Laws criminalizing sexual relations between homosexuals were still constitutional until 2003. Same-sex marriage was not legal until the summer of 2015. Denying the power imbalance between these two groups is arguing in bad faith.

What I wish Kershaw had said

Kershaw’s interview with the Times opened the figurative floodgates in dueling public statements from current-Dodger-punching-bag Trevor Williams and current injured Dodger reliever, Blake Treinen. (Why Treinen went through a third party rather than post on social media himself is beyond me.) Thankfully, Kershaw’s statement had none of the invective, typographical errors, and outright hostility of his contemporaries.

What I wish Kershaw had said, what I fear someone like a Treinen or a Williams will never say, is something along the lines of Sr. Jeannie Gramick, co-founder of New Ways Ministry:

While I am uncomfortable with the Sisters of Perpetual Indulgence using the nuns’ old garb to draw attention to bigotry, whether Catholic or not, there is a hierarchy of values in this situation. The choice of clothing, even if offensive to some, can never trump the works of mercy.

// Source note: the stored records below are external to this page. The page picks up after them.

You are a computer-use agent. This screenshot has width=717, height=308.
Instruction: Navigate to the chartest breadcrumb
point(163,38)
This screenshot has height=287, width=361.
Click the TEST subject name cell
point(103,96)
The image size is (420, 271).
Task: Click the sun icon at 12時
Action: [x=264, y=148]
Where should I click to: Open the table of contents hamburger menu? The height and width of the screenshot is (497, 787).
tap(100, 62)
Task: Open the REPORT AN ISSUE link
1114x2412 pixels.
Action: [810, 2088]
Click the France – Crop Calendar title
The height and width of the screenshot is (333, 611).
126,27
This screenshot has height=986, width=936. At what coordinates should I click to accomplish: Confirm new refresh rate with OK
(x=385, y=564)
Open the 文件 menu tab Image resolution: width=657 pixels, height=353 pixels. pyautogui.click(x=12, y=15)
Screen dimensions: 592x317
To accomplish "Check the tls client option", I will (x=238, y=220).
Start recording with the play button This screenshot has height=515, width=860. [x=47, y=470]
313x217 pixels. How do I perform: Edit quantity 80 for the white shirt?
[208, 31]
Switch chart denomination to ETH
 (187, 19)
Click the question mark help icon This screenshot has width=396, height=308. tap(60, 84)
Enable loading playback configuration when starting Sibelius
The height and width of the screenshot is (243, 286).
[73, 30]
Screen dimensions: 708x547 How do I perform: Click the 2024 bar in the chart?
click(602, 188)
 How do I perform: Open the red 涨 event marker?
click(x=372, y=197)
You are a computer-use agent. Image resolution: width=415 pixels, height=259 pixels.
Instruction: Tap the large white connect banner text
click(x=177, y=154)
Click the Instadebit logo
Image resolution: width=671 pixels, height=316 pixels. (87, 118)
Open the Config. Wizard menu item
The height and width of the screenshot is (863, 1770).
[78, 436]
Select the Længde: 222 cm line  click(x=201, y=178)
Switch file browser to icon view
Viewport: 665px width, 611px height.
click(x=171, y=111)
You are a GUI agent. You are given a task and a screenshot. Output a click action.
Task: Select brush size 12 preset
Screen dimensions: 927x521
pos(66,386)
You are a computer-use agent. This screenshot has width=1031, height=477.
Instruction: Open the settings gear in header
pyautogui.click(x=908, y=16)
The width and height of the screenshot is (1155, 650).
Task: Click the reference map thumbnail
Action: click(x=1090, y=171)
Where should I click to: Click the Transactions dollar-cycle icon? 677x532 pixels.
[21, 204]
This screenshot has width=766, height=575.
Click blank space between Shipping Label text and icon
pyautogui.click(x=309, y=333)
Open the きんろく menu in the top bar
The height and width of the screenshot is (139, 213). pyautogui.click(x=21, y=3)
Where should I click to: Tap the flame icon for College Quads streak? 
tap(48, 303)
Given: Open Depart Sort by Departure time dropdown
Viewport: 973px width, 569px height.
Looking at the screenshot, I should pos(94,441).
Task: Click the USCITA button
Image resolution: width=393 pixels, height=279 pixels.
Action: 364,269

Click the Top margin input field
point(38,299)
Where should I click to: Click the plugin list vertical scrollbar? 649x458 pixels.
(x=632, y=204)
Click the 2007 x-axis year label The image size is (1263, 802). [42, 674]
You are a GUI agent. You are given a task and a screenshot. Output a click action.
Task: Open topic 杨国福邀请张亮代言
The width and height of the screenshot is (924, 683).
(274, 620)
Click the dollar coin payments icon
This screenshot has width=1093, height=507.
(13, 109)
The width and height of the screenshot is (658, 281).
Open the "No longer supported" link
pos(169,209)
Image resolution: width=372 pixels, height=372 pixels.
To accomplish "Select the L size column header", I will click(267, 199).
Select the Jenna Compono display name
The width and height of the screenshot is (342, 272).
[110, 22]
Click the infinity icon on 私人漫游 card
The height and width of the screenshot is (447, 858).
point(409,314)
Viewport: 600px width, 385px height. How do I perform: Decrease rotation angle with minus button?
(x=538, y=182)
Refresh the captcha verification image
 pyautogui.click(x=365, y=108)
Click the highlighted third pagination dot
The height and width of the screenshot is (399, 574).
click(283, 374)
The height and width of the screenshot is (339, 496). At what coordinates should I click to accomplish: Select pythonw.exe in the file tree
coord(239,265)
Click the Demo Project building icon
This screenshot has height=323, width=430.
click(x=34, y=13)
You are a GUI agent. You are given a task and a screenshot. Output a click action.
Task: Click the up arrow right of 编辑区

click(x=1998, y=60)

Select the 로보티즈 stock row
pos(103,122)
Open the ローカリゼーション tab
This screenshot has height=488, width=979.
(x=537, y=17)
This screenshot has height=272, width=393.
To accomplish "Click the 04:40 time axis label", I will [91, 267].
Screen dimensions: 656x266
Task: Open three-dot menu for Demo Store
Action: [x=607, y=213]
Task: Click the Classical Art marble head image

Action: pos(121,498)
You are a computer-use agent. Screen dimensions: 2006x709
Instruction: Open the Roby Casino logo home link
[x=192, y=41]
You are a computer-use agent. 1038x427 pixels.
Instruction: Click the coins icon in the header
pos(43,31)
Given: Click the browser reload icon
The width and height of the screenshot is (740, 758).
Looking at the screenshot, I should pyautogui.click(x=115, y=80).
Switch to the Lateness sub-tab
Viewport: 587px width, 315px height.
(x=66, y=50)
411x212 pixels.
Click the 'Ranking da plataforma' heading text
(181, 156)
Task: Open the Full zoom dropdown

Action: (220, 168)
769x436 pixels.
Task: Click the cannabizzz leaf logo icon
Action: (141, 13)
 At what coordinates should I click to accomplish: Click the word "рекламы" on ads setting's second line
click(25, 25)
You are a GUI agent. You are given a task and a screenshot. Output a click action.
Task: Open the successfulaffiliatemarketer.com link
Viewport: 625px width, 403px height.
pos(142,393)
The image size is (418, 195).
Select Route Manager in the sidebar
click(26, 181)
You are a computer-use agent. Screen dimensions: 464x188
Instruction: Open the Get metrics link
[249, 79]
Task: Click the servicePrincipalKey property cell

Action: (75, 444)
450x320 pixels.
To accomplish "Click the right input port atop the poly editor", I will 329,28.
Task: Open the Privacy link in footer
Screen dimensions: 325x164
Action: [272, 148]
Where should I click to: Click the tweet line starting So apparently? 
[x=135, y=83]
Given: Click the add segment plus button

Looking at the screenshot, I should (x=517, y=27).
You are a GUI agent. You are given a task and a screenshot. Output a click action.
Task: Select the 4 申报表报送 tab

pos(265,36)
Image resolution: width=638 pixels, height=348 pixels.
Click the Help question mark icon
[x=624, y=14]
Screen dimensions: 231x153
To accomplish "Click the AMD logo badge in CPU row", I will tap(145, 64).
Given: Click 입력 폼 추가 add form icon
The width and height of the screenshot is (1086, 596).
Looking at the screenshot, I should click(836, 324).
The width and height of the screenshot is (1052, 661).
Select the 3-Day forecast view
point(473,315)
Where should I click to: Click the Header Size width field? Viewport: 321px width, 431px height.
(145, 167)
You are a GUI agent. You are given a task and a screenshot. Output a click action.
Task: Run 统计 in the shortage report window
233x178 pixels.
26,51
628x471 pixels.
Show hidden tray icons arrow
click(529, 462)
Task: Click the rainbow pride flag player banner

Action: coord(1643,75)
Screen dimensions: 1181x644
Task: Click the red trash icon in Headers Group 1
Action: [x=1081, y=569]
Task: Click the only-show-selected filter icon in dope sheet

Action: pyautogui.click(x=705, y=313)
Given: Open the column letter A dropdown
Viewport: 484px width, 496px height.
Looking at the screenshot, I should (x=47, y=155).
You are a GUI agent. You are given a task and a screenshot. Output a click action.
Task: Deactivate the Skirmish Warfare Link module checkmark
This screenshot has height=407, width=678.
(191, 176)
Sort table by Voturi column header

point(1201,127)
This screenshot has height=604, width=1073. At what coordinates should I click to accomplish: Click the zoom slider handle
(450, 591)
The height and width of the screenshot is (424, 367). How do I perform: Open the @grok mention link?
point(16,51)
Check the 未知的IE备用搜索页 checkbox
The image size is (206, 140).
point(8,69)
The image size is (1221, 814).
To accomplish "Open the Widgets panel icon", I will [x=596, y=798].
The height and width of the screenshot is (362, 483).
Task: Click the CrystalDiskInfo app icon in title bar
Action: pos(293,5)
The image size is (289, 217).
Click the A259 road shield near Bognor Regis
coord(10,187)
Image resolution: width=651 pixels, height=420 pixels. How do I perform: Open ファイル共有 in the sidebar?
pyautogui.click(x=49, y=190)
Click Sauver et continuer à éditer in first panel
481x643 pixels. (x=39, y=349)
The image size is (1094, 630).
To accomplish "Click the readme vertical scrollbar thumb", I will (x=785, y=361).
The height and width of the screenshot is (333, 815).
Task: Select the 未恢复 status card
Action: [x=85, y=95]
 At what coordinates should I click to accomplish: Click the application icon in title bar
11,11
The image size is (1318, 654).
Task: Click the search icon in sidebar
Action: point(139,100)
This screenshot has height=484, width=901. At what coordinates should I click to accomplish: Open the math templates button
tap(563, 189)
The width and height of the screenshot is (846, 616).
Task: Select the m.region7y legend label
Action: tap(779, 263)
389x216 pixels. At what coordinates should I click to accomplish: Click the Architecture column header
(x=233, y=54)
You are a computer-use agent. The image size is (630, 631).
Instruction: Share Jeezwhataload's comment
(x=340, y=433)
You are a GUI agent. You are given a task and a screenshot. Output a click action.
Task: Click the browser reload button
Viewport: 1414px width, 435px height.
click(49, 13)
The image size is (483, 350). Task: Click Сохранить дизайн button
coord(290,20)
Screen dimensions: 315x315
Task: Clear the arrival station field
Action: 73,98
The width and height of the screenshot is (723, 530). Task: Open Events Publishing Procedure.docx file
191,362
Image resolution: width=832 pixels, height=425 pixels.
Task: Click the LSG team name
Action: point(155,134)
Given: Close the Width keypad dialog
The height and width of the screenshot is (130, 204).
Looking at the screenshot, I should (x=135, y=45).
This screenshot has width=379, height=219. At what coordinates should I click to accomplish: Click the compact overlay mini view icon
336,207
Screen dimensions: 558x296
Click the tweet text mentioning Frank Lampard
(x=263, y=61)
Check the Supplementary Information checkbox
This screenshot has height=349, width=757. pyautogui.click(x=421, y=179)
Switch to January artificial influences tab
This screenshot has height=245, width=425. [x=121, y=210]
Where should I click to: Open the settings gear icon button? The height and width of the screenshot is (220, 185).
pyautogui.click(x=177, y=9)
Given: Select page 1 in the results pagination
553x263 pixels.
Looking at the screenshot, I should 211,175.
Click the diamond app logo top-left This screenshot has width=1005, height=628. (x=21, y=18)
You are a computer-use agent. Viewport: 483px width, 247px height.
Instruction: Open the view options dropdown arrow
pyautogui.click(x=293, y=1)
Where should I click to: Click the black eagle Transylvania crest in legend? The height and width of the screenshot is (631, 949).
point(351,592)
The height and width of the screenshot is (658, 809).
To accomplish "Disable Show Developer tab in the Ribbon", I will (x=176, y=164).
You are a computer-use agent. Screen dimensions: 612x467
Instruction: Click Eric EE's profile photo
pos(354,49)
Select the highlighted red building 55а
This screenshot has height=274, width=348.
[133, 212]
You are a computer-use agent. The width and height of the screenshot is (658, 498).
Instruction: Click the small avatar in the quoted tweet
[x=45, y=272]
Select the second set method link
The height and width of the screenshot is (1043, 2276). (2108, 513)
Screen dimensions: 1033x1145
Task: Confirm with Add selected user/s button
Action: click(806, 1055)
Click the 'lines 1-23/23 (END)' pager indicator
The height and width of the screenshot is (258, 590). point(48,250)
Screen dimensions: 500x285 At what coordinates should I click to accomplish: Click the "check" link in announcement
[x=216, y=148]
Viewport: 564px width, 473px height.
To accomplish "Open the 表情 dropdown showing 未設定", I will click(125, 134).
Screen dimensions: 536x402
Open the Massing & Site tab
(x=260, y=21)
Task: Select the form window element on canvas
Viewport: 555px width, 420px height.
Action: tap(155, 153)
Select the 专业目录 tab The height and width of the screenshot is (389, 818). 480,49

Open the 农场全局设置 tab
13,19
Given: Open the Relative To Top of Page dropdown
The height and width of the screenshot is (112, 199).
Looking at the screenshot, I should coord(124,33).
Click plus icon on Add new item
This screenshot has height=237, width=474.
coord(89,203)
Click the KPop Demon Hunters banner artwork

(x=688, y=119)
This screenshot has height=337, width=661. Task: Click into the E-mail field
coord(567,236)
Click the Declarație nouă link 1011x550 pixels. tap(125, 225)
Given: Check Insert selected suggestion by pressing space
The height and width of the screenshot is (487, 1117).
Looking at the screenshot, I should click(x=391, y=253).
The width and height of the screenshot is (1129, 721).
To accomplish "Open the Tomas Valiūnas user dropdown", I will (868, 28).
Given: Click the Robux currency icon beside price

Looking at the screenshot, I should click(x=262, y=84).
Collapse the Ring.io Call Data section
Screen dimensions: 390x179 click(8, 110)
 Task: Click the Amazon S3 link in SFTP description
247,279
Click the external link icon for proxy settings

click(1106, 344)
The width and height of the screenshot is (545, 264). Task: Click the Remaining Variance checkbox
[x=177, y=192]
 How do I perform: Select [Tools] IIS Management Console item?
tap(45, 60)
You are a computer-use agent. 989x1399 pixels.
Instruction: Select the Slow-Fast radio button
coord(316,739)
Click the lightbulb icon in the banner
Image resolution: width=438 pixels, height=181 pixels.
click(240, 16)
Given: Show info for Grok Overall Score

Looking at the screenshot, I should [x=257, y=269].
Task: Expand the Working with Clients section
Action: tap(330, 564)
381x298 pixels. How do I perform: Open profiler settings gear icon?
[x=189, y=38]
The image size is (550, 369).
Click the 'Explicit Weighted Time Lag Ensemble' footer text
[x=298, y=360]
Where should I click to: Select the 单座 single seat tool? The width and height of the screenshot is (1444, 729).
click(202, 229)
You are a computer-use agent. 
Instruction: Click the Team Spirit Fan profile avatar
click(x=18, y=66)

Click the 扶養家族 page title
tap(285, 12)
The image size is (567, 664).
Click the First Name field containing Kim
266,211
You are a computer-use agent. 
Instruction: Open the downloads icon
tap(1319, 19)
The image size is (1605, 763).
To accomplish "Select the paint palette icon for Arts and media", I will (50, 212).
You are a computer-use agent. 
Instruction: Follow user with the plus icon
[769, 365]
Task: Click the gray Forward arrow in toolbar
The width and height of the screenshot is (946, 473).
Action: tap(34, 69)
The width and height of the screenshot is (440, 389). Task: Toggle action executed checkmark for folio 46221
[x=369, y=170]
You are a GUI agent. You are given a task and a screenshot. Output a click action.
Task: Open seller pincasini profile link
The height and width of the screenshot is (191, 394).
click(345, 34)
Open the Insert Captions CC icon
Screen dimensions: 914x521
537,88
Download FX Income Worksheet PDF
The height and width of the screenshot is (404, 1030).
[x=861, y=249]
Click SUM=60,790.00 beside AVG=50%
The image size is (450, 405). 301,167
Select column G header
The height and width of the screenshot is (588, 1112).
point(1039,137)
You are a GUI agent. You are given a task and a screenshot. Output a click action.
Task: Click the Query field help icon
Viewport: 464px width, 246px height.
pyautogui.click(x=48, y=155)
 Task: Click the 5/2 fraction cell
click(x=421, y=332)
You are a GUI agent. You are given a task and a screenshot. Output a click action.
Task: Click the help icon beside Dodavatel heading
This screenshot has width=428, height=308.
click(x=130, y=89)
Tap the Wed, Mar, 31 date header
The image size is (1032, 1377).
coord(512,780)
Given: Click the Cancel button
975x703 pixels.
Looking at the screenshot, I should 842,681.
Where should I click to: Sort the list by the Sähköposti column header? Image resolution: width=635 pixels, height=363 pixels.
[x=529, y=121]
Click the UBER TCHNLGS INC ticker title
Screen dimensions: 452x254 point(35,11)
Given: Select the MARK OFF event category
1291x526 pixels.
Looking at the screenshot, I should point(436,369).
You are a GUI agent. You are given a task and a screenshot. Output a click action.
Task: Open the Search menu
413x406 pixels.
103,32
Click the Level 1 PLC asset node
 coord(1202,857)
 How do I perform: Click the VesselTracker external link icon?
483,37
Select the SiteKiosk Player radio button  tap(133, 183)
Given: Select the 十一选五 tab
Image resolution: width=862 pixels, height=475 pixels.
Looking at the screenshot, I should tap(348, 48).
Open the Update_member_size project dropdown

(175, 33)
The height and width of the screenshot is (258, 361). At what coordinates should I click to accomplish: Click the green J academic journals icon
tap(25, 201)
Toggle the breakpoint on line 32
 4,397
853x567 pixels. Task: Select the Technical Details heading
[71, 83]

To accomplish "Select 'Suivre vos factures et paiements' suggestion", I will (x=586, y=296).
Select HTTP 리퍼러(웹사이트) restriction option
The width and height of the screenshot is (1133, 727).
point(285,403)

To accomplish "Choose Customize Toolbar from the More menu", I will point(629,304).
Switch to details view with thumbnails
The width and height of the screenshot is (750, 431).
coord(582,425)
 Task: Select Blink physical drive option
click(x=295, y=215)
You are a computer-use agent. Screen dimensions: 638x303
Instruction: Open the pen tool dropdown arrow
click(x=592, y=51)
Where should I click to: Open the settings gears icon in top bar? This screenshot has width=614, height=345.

Just as I have great respect for Catholic nuns because of their compassion and good works over the centuries, I applaud the Sisters of Perpetual Indulgence for their financial assistance to those in need. I support them because of all their good works. I believe that any group that serves the community, especially those who are less fortunate or on the margins of society, should be honored.

[emphasis added.]

Or perhaps something like Jo’Ann De Quattro, Catholic Sister of the Holy Names:

“We used to refer to them as the ‘corporal works of mercy,’ [The Sisters] visit the sick, they feed the hungry, clothe the naked. So that’s good....“For me, it’s about trying to embrace people who might be different from us,” she said. “Because Jesus said, ‘Come to the table.’ Not, ‘You don’t deserve a place at the table.’

[emphasis added.]

Forgiveness or understanding is what is fundamentally missing from Kershaw’s interview. Kershaw did not state what he saw or did to come to his conclusion and he has refused further comment, prompting this essay.

Kershaw thankfully did not cite Galatians 6:7-8, whereas Williams alluded to it and Treinen outright quoted it. Unsurprisingly, missing the point of how we should treat each other rather than act as “God’s defender.” God is God, He doesn’t need help when the core commandments were to love God and love thy neighbor as thyself.

From my perspective, it seems like the Sisters and Kershaw have a lot more common ground in what they both are trying to do as those in need. From that perspective, maybe what needs to be aired out could be solved by a conversation between Kershaw and the Sisters.

Kershaw has shown the capacity to admit error and/or course correct, as he stuck his foot in his mouth as to Freddie Freeman returning to Atlanta last year. Kershaw stood with Mookie Betts after the shooting of Jacob Blake in 2020. We all have our blind spots though. At this point, I would hope that Kershaw would grow, reach out, change, and seek understanding, but he has no obligation to me.

If Kershaw chooses to let his interview be his final word on this subject, so be it. Regardless of what my family thinks, I do not operate under the delusion that Kershaw is going to be swayed by my words. But every team in the major leagues has an annual Pride Night with one exception: the Texas Rangers. Whether this issue will be a determinative factor of whether Kershaw leaves next year is an open one.

All I know for now is that despite all the calls for a boycott, Dodger Stadium remains full. However, as if to prove my point, news arose of a “Christian” protest that is scheduled to take place on Dodger Stadium property, starting prior to Pride Night. Just looking at the organizations listed in the photograph, we are talking alt-right groups here. There is that veto again.

Now would this protest be happening had Kershaw not given his interview, or if Kershaw had subsequently talked with the Sisters at any point after his interview, or if any Dodger player openly and publicly supported Pride Night? It would be irresponsible to suggest so. But considering this most recent development, I would advise attendees of tonight’s Pride Night to avoid Lot 13 if at all possible.